Installing collected packages: full-fred
Successfully installed full-fred-0.0.9a3


In [None]:
import requests
import json
from full_fred.fred import Fred
from google.colab import files
import pandas as pd
from tqdm import tqdm  # Import tqdm library

The below API classes leverages full_fred library to download data.

full_fred is a Python interface to FRED (Federal Reserve Economic Data). full_fred's API translates to Python every type of request FRED supports: each query for Categories, Releases, Series, Sources, and Tags found within FRED's web service has a method associated with it in full_fred.

Reference:
https://pypi.org/project/full-fred/


### API Key
Queries to FRED web service require an API key. FRED has [free API keys available with an account (also free)](https://research.stlouisfed.org/useraccount/apikey)

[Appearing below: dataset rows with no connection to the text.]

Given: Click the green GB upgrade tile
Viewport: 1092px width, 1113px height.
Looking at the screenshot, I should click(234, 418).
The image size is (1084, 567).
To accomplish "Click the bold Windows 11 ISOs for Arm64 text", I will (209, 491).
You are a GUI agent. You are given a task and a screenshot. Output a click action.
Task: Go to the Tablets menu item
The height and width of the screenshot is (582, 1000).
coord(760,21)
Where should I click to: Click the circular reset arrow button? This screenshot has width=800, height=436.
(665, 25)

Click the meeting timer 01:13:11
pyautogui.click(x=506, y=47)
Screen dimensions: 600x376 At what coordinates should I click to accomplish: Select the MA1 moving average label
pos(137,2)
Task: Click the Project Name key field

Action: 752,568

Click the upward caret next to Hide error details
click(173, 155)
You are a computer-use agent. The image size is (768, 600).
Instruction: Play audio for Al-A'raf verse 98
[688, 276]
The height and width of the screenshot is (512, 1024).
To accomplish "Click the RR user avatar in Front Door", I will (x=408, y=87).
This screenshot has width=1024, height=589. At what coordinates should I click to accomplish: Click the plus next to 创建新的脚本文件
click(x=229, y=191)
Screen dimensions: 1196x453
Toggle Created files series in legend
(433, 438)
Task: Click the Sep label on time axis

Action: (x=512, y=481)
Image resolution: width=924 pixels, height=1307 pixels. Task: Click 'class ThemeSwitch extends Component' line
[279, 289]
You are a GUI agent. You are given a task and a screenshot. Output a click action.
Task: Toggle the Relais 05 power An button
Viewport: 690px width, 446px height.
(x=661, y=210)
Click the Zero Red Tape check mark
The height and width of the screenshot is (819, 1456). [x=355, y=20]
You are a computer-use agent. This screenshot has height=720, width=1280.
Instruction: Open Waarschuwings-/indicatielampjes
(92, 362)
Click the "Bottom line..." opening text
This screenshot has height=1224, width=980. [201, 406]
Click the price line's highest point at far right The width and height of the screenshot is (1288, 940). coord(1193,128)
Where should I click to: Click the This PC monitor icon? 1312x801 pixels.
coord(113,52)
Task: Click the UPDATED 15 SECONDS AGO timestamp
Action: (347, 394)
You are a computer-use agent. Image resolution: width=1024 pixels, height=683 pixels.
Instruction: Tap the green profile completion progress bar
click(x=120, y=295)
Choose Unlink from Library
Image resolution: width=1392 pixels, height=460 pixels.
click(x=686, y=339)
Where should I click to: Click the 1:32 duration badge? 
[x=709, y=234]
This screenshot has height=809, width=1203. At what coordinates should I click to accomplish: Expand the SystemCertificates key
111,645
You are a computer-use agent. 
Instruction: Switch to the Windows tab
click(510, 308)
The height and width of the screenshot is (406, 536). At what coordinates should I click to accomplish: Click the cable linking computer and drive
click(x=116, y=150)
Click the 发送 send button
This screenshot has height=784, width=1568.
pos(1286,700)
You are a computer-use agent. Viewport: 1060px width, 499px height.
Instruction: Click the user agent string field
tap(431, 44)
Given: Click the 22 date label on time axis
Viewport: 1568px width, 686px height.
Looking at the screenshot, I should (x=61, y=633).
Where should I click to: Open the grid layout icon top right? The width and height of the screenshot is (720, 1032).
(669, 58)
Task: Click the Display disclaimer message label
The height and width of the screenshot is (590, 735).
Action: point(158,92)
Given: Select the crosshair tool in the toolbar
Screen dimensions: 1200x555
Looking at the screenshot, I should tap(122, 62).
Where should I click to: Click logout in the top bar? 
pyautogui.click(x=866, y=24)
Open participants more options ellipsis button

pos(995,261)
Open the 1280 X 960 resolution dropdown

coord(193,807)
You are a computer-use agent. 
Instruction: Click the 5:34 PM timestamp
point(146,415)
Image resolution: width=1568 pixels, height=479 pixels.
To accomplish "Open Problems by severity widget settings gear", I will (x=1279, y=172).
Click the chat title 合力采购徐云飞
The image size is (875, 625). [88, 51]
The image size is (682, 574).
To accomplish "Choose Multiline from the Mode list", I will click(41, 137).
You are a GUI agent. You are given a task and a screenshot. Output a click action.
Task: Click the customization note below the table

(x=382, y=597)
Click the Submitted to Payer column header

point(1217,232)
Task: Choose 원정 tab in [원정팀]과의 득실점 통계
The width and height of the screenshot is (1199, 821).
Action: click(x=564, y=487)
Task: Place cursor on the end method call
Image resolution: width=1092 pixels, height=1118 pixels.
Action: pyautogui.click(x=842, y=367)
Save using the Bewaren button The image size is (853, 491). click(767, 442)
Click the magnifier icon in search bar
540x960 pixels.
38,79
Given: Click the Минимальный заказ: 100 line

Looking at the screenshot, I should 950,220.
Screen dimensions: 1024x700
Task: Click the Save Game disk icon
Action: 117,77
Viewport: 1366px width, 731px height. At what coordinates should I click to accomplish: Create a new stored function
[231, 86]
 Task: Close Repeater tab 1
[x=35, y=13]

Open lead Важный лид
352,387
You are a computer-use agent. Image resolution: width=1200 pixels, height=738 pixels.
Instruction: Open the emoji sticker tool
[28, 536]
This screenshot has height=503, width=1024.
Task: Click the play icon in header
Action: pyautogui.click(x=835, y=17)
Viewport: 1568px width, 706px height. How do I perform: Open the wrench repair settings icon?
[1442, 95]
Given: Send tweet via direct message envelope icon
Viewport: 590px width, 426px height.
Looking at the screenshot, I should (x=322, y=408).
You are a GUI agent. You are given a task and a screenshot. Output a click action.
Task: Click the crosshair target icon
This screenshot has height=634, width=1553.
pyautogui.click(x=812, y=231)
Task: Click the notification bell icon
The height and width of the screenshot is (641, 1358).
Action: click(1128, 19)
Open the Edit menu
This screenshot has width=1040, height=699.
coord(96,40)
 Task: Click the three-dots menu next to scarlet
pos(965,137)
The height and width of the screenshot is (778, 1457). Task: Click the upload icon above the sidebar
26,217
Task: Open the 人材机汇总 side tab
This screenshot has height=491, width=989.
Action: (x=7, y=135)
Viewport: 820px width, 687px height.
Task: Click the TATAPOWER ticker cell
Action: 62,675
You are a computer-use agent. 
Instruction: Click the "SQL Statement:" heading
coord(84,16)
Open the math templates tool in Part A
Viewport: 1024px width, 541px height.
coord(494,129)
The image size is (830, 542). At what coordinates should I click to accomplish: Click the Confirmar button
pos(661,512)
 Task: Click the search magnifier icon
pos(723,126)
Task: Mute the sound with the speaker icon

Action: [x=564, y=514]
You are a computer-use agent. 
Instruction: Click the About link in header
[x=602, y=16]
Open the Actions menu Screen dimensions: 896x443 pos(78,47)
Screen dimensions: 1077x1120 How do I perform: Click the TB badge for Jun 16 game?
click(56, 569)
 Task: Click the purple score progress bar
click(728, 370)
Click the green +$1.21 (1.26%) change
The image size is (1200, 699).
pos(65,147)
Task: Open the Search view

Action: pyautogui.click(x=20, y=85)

link: https://research.stlouisfed.org/useraccount/apikey

make at least 3 API Keys and add them to the list below

In [None]:
API_Key_l = ['<api key1>', '<api key2>', '<api key3>']

In [None]:
API_Key_l = ['701c55b555aa0f18e52671ea83e921f2', 'e5adce57ef7bf3ff207fbd31db23d780', '1093c288fe21ec41a70ce5ecee356208', 'edbca83a6016de8a386d1e349cd8f958', '3c96fe0d4719f1cca8f1f6e0dbd7255b']

In [None]:
# @title API manager

from full_fred.fred import Fred  # Import Fred class from full_fred package

class api_manager():
  def __init__(self, api_l: list):
    # Initialize api_manager with a list of API keys
    self._update_api_l(api_l)
    # Set the filename for storing the API key
    self.api_fn = 'api_key.txt'

  def _update_api_l(self, api_l: list):
    # Update list of API keys and set counters
    self.api_l = api_l
    self.n_api = len(api_l)
    self.n = 0
    self.cycle_api()

  def n_up(self):
    # Increment counter for cycling through API keys
    self.n += 1
    # Reset counter to 0 if it reaches the end of the list
    if self.n == self.n_api:
      self.n = 0

  def get_api(self, n = None):
    # Get API key by index, or return current API key if index is None
    if n is None:
      return self.api
    else:
      return self.api_l[n]

  def update_api_f(self):
    # Update the API key file with the current API key
    api = self.get_api()
    with open(self.api_fn, 'w') as file:
      file.write(api)
    return self.api_fn

  def cycle_api(self):
    # Cycle to the next API key and return it
    self.api = self.get_api(self.n)
    self.n_up()
    return (self.api)

  def cycle_api_file(self, ):
    # Cycle to the next API key and update the API key file
    self.cycle_api()
    return self.update_api_f()

  def update_fred(self):
    # Update Fred object with the current API key from the API key file
    return Fred(self.update_api_f())

  def cycle_fred(self):
    # Cycle to the next API key and update Fred object
    return Fred(self.cycle_api_file())


In [None]:
# @title Data Download Object

class fred_df_manager:
  def __init__(self, config_dict):
    # Initialize config_dict
    self.config_dict = {}
    # Update config_dict with provided configuration
    self.update_config(config_dict)

  def update_config(self, config_dict):
    # Check if anything import ant is missing
    check_l = ['api_url', 'date', 'series_id', 'metric_name', 'api_manager']
    missing_keys = [key for key in check_l if key not in list(self.config_dict.keys()) + list(config_dict.keys())]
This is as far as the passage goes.